### Provided data
[Start of section]

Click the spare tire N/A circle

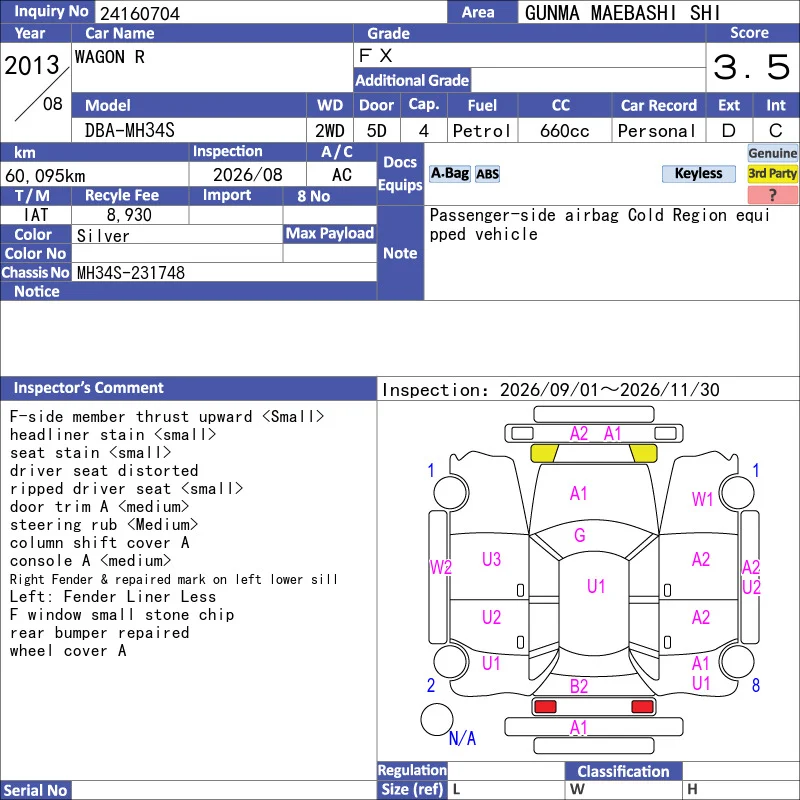pos(437,719)
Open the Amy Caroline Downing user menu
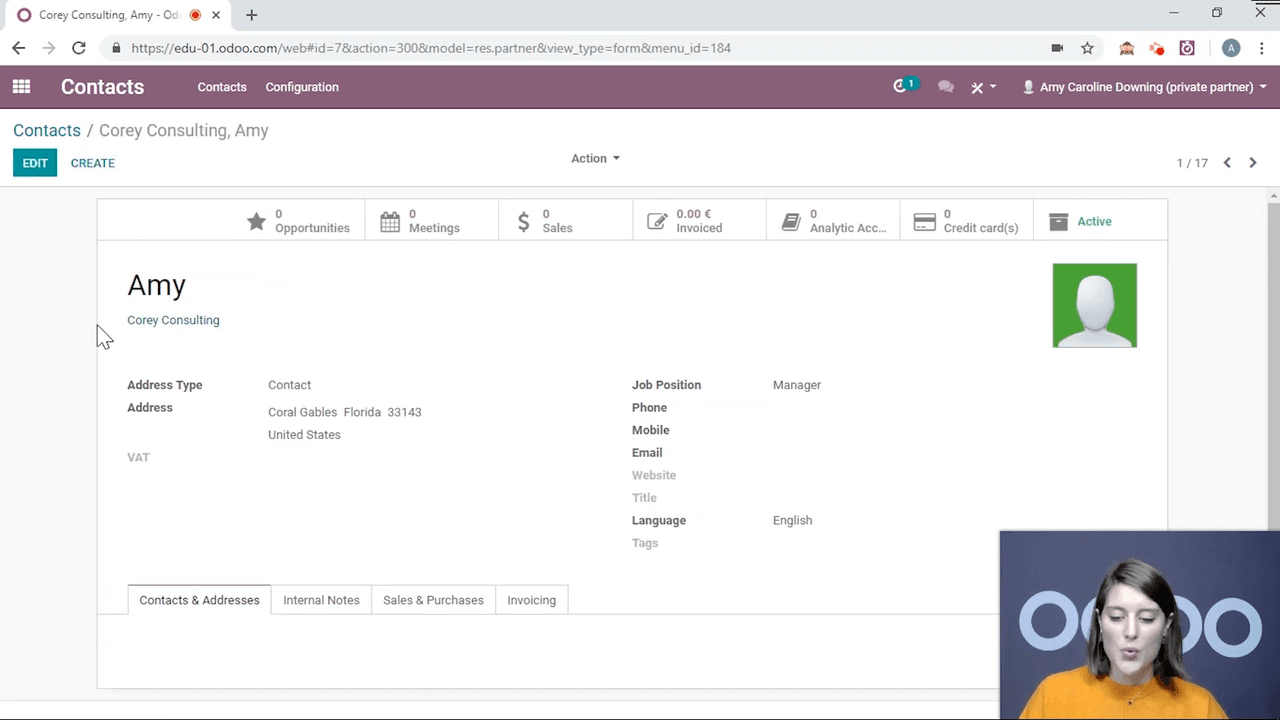The width and height of the screenshot is (1280, 720). (1144, 87)
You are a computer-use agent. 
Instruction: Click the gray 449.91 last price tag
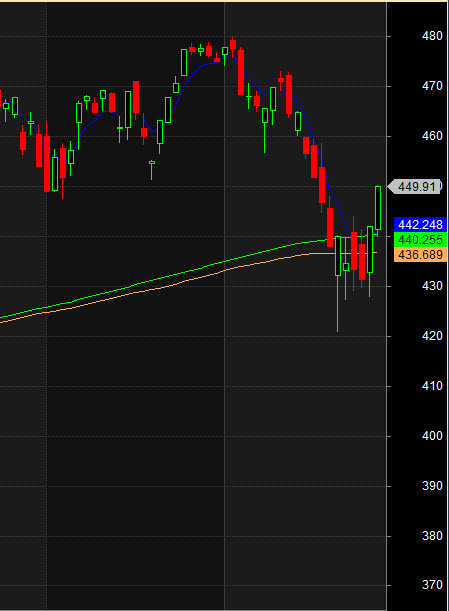414,187

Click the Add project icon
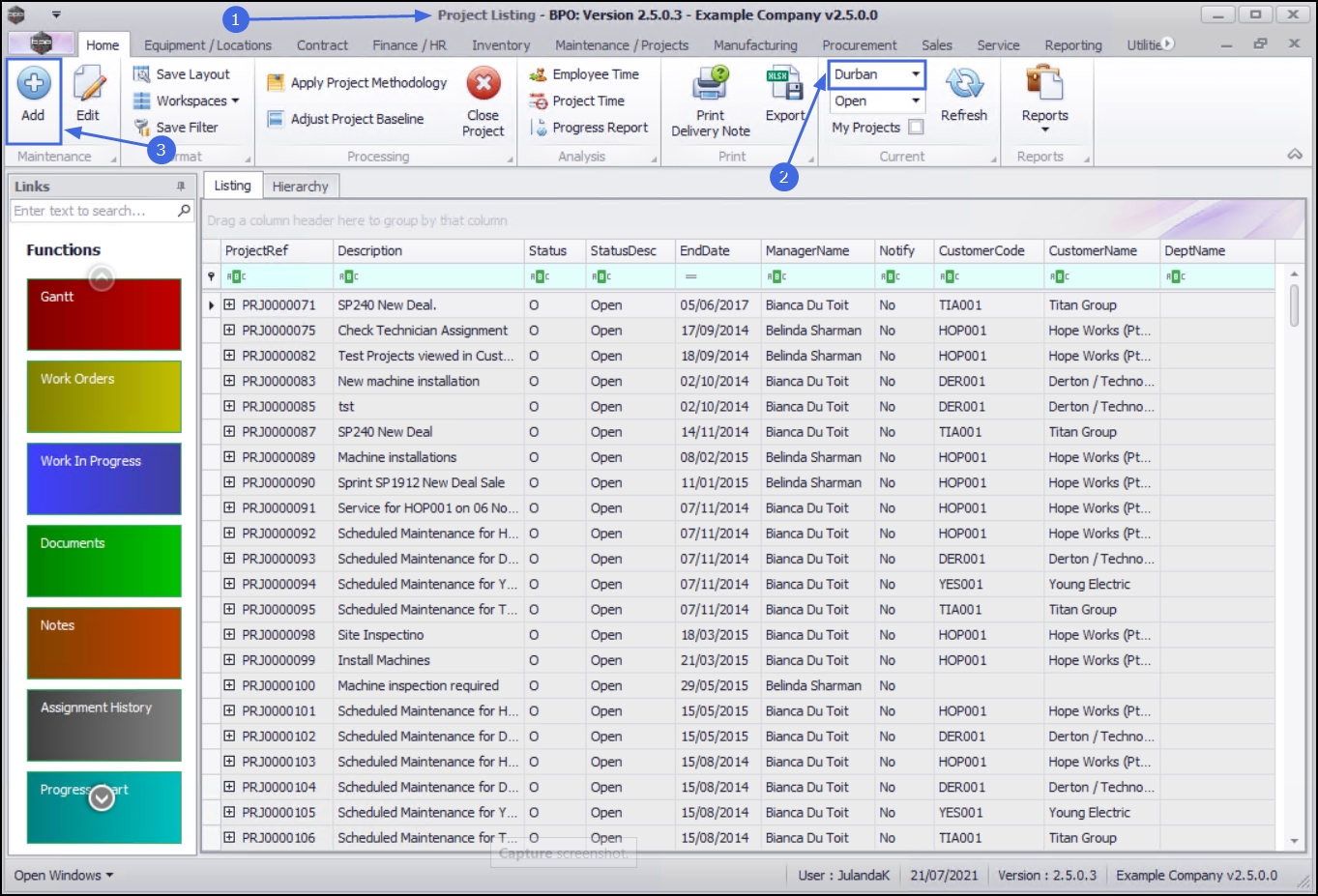click(33, 85)
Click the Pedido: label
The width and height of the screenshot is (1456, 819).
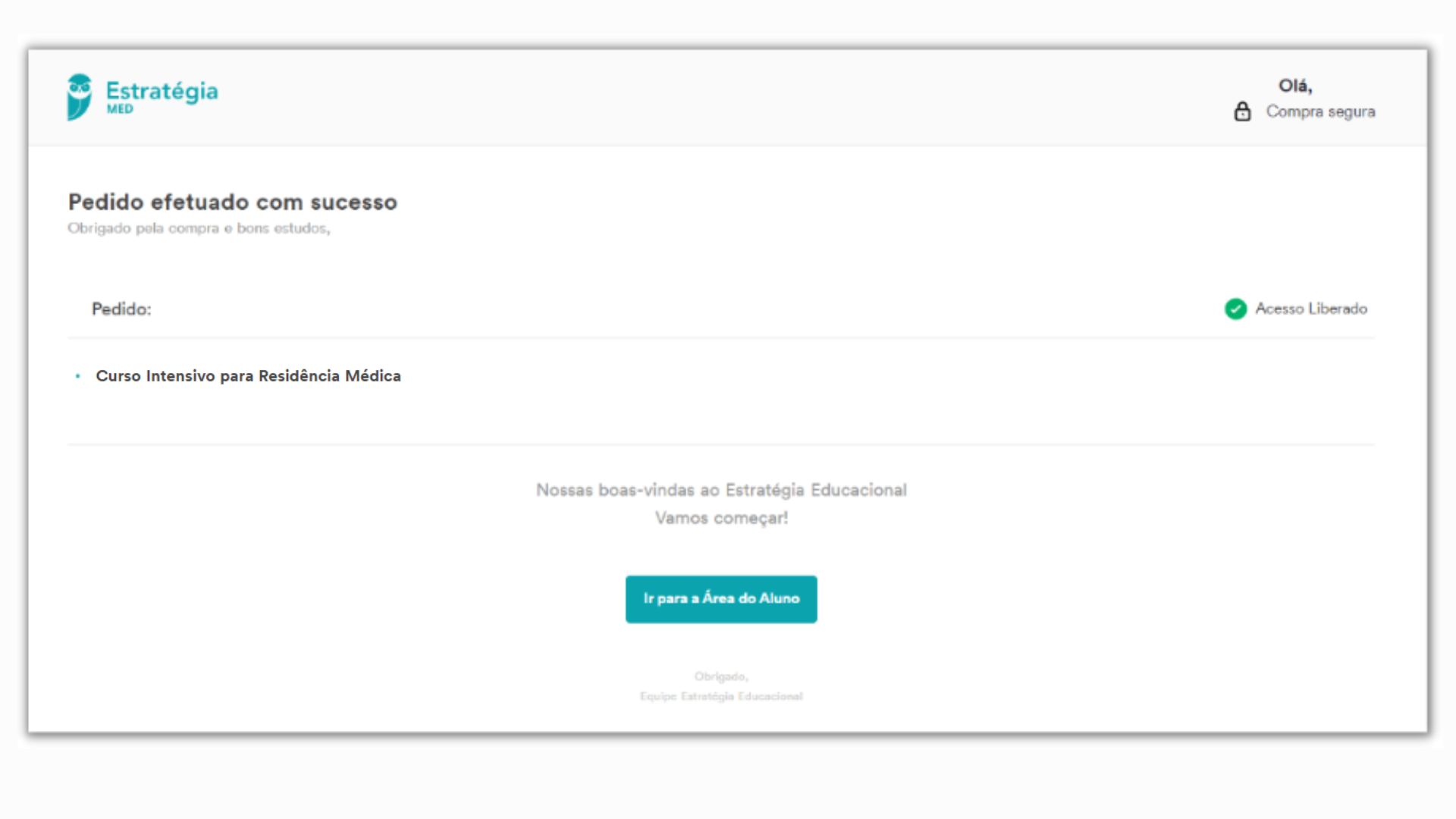click(121, 309)
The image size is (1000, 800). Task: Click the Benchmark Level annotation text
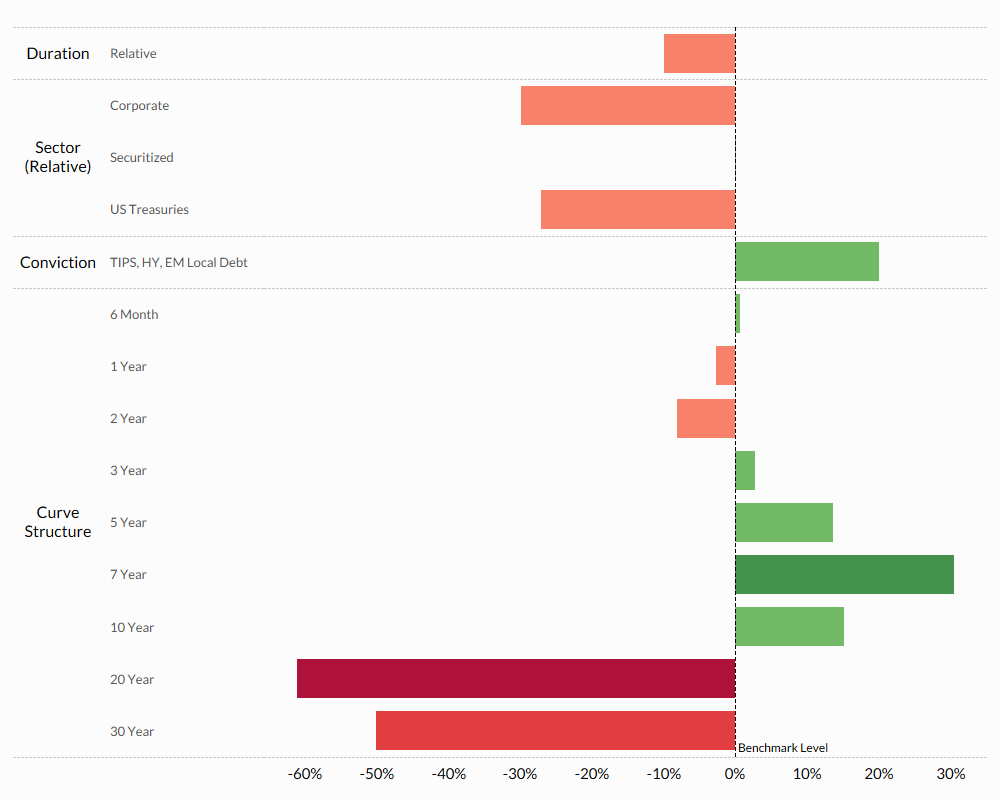[783, 748]
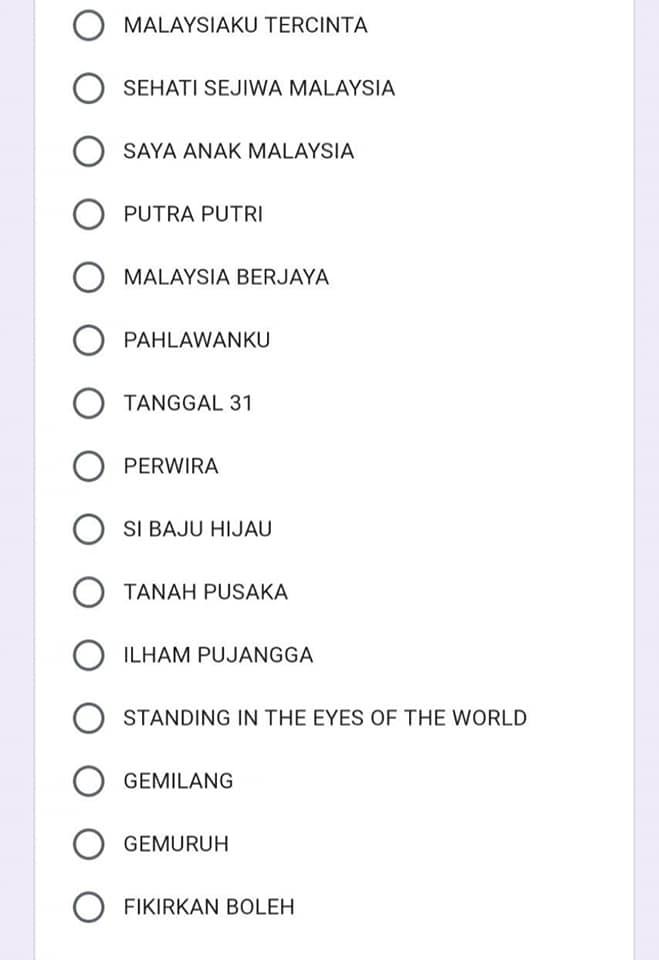Click the TANAH PUSAKA label text

pos(206,592)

[End of section]

### Exercise
Return all of the records above exactly as written. Omit each picture.

### Exercise response
Click the spare tire N/A circle

pos(437,719)
Open the Amy Caroline Downing user menu
The width and height of the screenshot is (1280, 720). (1144, 87)
You are a computer-use agent. 
Instruction: Click the gray 449.91 last price tag
414,187

Click the Add project icon
click(33, 85)
Click the Pedido: label
The width and height of the screenshot is (1456, 819).
click(121, 309)
The image size is (1000, 800). Task: Click the Benchmark Level annotation text
[783, 748]
Click the TANAH PUSAKA label text

pos(206,592)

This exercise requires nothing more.